**TASK STATEMENT:** Return the listing below unchanged, keeping every line in its original order.

**INFORMATION SHOWN:**
****************************************

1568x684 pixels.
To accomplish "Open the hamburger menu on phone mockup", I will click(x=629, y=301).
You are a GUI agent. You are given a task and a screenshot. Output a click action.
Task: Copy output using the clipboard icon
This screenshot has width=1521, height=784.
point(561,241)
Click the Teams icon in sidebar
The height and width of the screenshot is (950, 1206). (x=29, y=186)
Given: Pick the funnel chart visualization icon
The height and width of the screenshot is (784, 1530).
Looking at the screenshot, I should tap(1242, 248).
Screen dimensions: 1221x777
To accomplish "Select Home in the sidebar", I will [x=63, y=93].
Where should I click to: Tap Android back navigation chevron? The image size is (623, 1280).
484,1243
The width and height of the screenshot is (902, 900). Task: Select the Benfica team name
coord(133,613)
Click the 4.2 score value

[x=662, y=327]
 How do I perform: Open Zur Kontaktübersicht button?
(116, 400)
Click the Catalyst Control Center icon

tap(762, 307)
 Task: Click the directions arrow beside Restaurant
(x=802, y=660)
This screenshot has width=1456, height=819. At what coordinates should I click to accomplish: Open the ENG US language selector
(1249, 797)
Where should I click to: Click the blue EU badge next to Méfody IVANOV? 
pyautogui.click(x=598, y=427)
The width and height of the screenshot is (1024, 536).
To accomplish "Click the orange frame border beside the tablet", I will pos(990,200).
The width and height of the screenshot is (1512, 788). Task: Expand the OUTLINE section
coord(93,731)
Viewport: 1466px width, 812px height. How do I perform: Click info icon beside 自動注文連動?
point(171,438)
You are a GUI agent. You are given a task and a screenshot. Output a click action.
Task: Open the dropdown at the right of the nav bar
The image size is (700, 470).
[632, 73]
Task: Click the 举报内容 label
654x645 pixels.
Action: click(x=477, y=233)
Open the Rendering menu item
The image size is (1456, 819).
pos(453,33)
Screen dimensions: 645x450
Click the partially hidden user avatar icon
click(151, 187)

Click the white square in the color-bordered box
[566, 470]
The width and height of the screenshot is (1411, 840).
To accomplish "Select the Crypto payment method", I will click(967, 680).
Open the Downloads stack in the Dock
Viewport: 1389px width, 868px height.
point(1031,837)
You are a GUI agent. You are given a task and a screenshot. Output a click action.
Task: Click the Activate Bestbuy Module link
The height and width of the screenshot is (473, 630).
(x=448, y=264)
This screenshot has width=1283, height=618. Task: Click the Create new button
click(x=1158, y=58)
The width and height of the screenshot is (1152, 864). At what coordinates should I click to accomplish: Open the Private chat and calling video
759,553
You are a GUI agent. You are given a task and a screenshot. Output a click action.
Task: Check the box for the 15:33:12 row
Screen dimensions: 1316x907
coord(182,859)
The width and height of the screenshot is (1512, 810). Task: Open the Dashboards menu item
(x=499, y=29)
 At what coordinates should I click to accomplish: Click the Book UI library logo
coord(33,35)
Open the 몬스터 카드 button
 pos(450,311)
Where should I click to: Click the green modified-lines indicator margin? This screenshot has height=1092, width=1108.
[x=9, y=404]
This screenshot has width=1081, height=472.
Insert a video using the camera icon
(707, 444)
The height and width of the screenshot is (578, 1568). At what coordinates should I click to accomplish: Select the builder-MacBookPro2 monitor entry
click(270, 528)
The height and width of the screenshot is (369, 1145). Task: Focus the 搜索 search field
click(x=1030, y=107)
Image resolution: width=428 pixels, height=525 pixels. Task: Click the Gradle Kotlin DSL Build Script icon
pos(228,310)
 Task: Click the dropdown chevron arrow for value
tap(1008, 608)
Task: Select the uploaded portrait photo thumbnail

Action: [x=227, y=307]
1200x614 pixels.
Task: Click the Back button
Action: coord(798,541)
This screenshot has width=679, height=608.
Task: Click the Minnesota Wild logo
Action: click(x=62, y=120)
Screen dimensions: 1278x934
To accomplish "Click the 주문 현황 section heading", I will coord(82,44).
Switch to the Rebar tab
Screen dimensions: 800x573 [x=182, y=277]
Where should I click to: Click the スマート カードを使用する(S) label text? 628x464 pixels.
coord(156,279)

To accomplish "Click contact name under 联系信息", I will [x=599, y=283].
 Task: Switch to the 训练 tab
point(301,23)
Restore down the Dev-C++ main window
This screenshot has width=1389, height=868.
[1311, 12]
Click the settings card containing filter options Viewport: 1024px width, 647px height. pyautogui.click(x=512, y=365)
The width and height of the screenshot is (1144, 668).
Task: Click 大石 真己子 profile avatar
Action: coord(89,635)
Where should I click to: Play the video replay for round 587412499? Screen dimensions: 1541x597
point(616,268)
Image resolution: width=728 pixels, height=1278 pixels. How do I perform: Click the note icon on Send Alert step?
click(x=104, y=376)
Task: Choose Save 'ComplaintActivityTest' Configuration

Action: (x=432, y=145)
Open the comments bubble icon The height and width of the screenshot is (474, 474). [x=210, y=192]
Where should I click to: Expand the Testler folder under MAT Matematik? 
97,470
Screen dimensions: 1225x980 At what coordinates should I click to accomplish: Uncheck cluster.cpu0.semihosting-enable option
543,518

****************************************

**EXERCISE RESULT:**
1568x684 pixels.
To accomplish "Open the hamburger menu on phone mockup", I will click(x=629, y=301).
You are a GUI agent. You are given a task and a screenshot. Output a click action.
Task: Copy output using the clipboard icon
This screenshot has width=1521, height=784.
point(561,241)
Click the Teams icon in sidebar
The height and width of the screenshot is (950, 1206). (x=29, y=186)
Given: Pick the funnel chart visualization icon
The height and width of the screenshot is (784, 1530).
Looking at the screenshot, I should tap(1242, 248).
Screen dimensions: 1221x777
To accomplish "Select Home in the sidebar", I will [x=63, y=93].
Where should I click to: Tap Android back navigation chevron? The image size is (623, 1280).
484,1243
The width and height of the screenshot is (902, 900). Task: Select the Benfica team name
coord(133,613)
Click the 4.2 score value

[x=662, y=327]
 How do I perform: Open Zur Kontaktübersicht button?
(116, 400)
Click the Catalyst Control Center icon

tap(762, 307)
 Task: Click the directions arrow beside Restaurant
(x=802, y=660)
This screenshot has width=1456, height=819. At what coordinates should I click to accomplish: Open the ENG US language selector
(1249, 797)
Where should I click to: Click the blue EU badge next to Méfody IVANOV? 
pyautogui.click(x=598, y=427)
The width and height of the screenshot is (1024, 536).
To accomplish "Click the orange frame border beside the tablet", I will pos(990,200).
The width and height of the screenshot is (1512, 788). Task: Expand the OUTLINE section
coord(93,731)
Viewport: 1466px width, 812px height. How do I perform: Click info icon beside 自動注文連動?
point(171,438)
You are a GUI agent. You are given a task and a screenshot. Output a click action.
Task: Open the dropdown at the right of the nav bar
The image size is (700, 470).
[632, 73]
Task: Click the 举报内容 label
654x645 pixels.
Action: click(x=477, y=233)
Open the Rendering menu item
The image size is (1456, 819).
pos(453,33)
Screen dimensions: 645x450
Click the partially hidden user avatar icon
click(151, 187)

Click the white square in the color-bordered box
[566, 470]
The width and height of the screenshot is (1411, 840).
To accomplish "Select the Crypto payment method", I will click(967, 680).
Open the Downloads stack in the Dock
Viewport: 1389px width, 868px height.
point(1031,837)
You are a GUI agent. You are given a task and a screenshot. Output a click action.
Task: Click the Activate Bestbuy Module link
The height and width of the screenshot is (473, 630).
(x=448, y=264)
This screenshot has width=1283, height=618. Task: Click the Create new button
click(x=1158, y=58)
The width and height of the screenshot is (1152, 864). At what coordinates should I click to accomplish: Open the Private chat and calling video
759,553
You are a GUI agent. You are given a task and a screenshot. Output a click action.
Task: Check the box for the 15:33:12 row
Screen dimensions: 1316x907
coord(182,859)
The width and height of the screenshot is (1512, 810). Task: Open the Dashboards menu item
(x=499, y=29)
 At what coordinates should I click to accomplish: Click the Book UI library logo
coord(33,35)
Open the 몬스터 카드 button
 pos(450,311)
Where should I click to: Click the green modified-lines indicator margin? This screenshot has height=1092, width=1108.
[x=9, y=404]
This screenshot has width=1081, height=472.
Insert a video using the camera icon
(707, 444)
The height and width of the screenshot is (578, 1568). At what coordinates should I click to accomplish: Select the builder-MacBookPro2 monitor entry
click(270, 528)
The height and width of the screenshot is (369, 1145). Task: Focus the 搜索 search field
click(x=1030, y=107)
Image resolution: width=428 pixels, height=525 pixels. Task: Click the Gradle Kotlin DSL Build Script icon
pos(228,310)
 Task: Click the dropdown chevron arrow for value
tap(1008, 608)
Task: Select the uploaded portrait photo thumbnail

Action: [x=227, y=307]
1200x614 pixels.
Task: Click the Back button
Action: coord(798,541)
This screenshot has width=679, height=608.
Task: Click the Minnesota Wild logo
Action: click(x=62, y=120)
Screen dimensions: 1278x934
To accomplish "Click the 주문 현황 section heading", I will coord(82,44).
Switch to the Rebar tab
Screen dimensions: 800x573 [x=182, y=277]
Where should I click to: Click the スマート カードを使用する(S) label text? 628x464 pixels.
coord(156,279)

To accomplish "Click contact name under 联系信息", I will [x=599, y=283].
 Task: Switch to the 训练 tab
point(301,23)
Restore down the Dev-C++ main window
This screenshot has width=1389, height=868.
[1311, 12]
Click the settings card containing filter options Viewport: 1024px width, 647px height. pyautogui.click(x=512, y=365)
The width and height of the screenshot is (1144, 668).
Task: Click 大石 真己子 profile avatar
Action: coord(89,635)
Where should I click to: Play the video replay for round 587412499? Screen dimensions: 1541x597
point(616,268)
Image resolution: width=728 pixels, height=1278 pixels. How do I perform: Click the note icon on Send Alert step?
click(x=104, y=376)
Task: Choose Save 'ComplaintActivityTest' Configuration

Action: (x=432, y=145)
Open the comments bubble icon The height and width of the screenshot is (474, 474). [x=210, y=192]
Where should I click to: Expand the Testler folder under MAT Matematik? 
97,470
Screen dimensions: 1225x980 At what coordinates should I click to accomplish: Uncheck cluster.cpu0.semihosting-enable option
543,518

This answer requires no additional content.